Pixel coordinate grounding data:

-- Opening Marker --

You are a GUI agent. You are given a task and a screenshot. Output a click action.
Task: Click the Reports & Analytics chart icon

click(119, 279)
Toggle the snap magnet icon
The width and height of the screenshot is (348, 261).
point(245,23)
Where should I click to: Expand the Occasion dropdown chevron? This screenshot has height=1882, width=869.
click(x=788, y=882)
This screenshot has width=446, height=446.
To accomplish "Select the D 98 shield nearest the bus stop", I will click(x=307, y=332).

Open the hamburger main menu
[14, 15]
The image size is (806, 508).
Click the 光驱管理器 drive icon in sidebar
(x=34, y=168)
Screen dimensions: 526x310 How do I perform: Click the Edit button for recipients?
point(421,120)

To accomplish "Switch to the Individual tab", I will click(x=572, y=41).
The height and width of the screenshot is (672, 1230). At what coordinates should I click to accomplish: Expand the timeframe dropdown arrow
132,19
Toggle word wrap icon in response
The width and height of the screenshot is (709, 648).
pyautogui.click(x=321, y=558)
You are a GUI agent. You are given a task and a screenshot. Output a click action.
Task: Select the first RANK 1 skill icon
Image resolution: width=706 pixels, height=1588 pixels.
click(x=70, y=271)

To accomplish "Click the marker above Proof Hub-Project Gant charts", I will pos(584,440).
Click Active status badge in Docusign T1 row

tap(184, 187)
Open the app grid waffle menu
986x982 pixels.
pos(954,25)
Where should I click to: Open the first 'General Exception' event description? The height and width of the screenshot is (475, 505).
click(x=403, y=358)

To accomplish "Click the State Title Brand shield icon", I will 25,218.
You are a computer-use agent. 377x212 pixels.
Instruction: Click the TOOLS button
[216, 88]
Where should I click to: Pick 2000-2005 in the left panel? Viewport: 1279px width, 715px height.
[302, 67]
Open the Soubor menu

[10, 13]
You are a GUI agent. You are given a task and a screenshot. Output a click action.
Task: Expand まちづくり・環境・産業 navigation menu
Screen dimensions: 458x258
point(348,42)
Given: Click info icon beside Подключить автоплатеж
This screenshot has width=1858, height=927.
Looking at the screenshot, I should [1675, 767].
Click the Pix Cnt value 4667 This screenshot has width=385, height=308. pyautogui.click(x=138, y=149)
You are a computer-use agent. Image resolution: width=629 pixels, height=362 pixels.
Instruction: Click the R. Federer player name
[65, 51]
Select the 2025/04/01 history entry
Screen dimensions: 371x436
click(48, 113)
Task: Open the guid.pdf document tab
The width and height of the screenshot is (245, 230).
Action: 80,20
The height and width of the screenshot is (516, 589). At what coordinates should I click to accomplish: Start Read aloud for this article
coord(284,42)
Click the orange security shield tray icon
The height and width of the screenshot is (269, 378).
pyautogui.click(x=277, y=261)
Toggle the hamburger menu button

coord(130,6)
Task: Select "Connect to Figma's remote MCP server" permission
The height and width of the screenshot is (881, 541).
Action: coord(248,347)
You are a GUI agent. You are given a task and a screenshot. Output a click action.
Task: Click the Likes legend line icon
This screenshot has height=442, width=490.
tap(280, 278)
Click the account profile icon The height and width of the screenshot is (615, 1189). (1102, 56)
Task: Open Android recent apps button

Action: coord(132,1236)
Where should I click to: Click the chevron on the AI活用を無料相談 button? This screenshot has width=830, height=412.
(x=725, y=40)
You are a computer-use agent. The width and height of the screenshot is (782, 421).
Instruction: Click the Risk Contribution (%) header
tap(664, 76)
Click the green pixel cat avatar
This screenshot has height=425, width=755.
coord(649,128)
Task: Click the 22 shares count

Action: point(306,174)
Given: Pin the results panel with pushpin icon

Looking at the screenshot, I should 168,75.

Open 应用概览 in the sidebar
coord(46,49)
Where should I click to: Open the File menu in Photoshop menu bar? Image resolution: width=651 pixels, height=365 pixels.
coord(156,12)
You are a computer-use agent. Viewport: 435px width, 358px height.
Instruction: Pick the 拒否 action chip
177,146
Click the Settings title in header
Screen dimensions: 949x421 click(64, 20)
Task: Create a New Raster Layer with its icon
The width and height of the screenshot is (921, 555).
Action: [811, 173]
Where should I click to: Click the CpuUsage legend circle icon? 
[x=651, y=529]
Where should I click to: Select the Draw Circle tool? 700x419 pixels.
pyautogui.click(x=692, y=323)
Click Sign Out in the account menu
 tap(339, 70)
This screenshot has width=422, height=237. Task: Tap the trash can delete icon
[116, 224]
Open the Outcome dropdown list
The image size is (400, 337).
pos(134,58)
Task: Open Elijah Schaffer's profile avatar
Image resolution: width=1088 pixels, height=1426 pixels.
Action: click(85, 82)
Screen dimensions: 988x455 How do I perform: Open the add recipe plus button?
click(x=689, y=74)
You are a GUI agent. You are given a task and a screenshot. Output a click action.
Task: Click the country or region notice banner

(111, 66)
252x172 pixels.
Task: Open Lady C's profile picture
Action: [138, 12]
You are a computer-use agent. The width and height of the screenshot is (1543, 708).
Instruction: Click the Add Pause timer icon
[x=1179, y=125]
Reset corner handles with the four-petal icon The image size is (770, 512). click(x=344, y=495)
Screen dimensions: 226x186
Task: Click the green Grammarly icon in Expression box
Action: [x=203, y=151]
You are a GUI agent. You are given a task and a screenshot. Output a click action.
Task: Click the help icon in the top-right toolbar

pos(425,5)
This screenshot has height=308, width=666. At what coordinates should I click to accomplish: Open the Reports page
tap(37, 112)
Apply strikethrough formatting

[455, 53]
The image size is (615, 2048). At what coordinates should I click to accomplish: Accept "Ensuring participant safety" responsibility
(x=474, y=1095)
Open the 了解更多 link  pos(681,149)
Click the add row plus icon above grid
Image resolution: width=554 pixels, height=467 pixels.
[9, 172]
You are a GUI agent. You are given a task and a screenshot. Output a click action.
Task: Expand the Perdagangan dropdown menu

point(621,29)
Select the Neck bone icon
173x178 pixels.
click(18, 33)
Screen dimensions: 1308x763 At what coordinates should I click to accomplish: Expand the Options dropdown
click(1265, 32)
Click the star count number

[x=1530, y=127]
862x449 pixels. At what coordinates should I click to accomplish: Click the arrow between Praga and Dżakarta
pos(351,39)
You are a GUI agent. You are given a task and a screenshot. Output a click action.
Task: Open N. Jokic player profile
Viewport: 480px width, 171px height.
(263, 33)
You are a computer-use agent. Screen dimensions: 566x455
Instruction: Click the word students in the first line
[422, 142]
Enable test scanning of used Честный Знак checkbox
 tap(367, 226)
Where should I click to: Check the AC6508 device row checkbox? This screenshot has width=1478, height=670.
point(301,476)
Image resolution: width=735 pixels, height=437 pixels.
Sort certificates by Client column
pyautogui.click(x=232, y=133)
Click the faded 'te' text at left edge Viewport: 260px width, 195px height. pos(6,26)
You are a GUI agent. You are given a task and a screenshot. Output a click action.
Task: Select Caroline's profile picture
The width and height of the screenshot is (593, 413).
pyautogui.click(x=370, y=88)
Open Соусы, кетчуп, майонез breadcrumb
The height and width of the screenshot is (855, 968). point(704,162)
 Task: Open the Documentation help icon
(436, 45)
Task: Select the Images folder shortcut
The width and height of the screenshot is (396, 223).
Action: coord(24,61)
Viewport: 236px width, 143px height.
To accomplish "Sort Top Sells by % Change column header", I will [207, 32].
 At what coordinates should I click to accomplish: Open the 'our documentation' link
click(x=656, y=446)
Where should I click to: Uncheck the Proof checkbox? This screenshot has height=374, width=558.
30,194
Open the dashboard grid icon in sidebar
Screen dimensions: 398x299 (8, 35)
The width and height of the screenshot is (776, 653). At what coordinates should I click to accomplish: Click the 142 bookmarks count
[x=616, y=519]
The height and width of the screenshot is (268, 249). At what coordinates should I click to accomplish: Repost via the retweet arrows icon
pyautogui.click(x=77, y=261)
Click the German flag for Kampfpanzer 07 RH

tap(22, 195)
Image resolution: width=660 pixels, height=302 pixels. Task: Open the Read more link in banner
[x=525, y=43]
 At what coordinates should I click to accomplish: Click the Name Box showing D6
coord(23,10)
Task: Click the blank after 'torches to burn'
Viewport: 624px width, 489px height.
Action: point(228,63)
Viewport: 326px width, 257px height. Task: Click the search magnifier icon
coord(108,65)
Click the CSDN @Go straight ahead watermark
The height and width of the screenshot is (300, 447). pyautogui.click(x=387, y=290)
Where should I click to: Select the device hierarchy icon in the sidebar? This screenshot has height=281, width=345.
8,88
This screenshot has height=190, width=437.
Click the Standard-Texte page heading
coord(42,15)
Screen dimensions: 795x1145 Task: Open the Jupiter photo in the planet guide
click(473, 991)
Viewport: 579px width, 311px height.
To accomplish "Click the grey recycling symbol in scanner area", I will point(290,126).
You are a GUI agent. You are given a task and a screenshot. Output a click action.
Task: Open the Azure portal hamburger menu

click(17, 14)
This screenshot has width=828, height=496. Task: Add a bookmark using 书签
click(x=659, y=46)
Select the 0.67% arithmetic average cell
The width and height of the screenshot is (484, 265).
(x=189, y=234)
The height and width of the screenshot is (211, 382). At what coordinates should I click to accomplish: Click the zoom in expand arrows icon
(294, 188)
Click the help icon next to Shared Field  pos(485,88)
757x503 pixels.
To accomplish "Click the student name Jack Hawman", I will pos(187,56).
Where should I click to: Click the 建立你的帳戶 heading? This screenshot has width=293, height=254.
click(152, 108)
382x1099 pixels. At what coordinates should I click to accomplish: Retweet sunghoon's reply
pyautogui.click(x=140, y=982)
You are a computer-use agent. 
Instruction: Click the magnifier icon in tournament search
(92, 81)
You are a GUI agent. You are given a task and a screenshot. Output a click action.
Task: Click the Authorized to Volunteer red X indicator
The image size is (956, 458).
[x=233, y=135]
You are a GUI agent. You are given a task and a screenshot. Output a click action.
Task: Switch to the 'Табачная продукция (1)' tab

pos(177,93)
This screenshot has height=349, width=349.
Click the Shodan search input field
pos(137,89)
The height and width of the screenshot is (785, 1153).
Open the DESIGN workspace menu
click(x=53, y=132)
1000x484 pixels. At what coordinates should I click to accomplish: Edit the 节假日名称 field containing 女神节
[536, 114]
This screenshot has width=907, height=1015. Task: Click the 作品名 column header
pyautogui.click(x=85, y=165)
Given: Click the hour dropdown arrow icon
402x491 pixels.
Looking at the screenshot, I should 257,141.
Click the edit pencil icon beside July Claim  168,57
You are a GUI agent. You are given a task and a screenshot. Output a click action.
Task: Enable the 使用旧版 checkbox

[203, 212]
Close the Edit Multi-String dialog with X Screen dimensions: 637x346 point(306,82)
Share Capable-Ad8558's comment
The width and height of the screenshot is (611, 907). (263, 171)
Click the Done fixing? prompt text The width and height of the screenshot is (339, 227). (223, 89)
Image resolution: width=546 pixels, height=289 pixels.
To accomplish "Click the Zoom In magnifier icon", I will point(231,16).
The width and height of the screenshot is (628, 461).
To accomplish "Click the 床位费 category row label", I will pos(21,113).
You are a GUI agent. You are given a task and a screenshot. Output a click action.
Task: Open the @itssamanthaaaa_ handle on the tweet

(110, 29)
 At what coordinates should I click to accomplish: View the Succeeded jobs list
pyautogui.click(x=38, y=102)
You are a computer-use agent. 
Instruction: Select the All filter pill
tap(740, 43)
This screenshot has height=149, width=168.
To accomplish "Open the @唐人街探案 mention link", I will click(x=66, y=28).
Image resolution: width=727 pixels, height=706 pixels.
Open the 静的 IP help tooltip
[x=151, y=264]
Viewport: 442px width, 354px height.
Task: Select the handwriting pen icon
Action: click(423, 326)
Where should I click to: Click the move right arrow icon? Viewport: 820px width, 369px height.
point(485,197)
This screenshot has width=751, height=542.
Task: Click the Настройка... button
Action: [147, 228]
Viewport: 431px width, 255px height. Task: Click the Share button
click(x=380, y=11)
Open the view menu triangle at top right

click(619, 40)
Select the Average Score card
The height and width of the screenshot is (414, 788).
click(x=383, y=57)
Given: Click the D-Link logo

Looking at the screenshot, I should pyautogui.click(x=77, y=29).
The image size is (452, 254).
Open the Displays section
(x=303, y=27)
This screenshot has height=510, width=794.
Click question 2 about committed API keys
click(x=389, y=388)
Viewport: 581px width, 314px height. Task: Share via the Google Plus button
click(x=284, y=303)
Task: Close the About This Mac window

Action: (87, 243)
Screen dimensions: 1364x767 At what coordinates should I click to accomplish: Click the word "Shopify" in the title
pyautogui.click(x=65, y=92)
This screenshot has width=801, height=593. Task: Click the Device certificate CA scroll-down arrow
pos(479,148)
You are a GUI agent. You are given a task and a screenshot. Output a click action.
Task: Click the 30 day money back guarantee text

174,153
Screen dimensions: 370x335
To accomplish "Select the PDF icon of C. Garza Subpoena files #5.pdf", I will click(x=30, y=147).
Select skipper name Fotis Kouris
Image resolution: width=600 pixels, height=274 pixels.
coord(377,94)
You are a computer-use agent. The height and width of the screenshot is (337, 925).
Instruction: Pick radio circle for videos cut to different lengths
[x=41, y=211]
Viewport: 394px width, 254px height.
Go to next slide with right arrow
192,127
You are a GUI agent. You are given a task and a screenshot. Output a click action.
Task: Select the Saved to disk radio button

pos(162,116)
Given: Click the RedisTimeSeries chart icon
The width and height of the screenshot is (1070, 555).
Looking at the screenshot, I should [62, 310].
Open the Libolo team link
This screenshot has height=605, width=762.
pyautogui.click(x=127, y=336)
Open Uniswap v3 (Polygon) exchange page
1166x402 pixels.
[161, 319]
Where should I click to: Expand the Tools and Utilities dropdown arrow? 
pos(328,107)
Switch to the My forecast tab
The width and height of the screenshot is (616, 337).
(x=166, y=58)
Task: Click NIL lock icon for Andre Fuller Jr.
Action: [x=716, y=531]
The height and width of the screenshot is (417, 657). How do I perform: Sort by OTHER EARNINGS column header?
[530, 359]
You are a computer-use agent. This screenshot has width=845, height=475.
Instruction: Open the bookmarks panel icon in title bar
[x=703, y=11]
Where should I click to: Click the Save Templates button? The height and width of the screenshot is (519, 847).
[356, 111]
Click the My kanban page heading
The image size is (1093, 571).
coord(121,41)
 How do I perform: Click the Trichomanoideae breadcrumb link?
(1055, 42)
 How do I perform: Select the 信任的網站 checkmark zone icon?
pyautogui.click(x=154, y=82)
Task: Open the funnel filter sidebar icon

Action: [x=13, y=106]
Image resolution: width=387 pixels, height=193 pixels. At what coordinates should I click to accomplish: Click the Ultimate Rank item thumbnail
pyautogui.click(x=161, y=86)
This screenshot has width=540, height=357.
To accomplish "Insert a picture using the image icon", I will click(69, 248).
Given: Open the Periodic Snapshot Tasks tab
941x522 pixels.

-- Closing Marker --

**About this task:** The line containing "This screenshot has width=446, height=446." marks the end: copy exactly every line from the top of the data above down to it, that line included.

**Exercise response:**
You are a GUI agent. You are given a task and a screenshot. Output a click action.
Task: Click the Reports & Analytics chart icon

click(119, 279)
Toggle the snap magnet icon
The width and height of the screenshot is (348, 261).
point(245,23)
Where should I click to: Expand the Occasion dropdown chevron? This screenshot has height=1882, width=869.
click(x=788, y=882)
This screenshot has width=446, height=446.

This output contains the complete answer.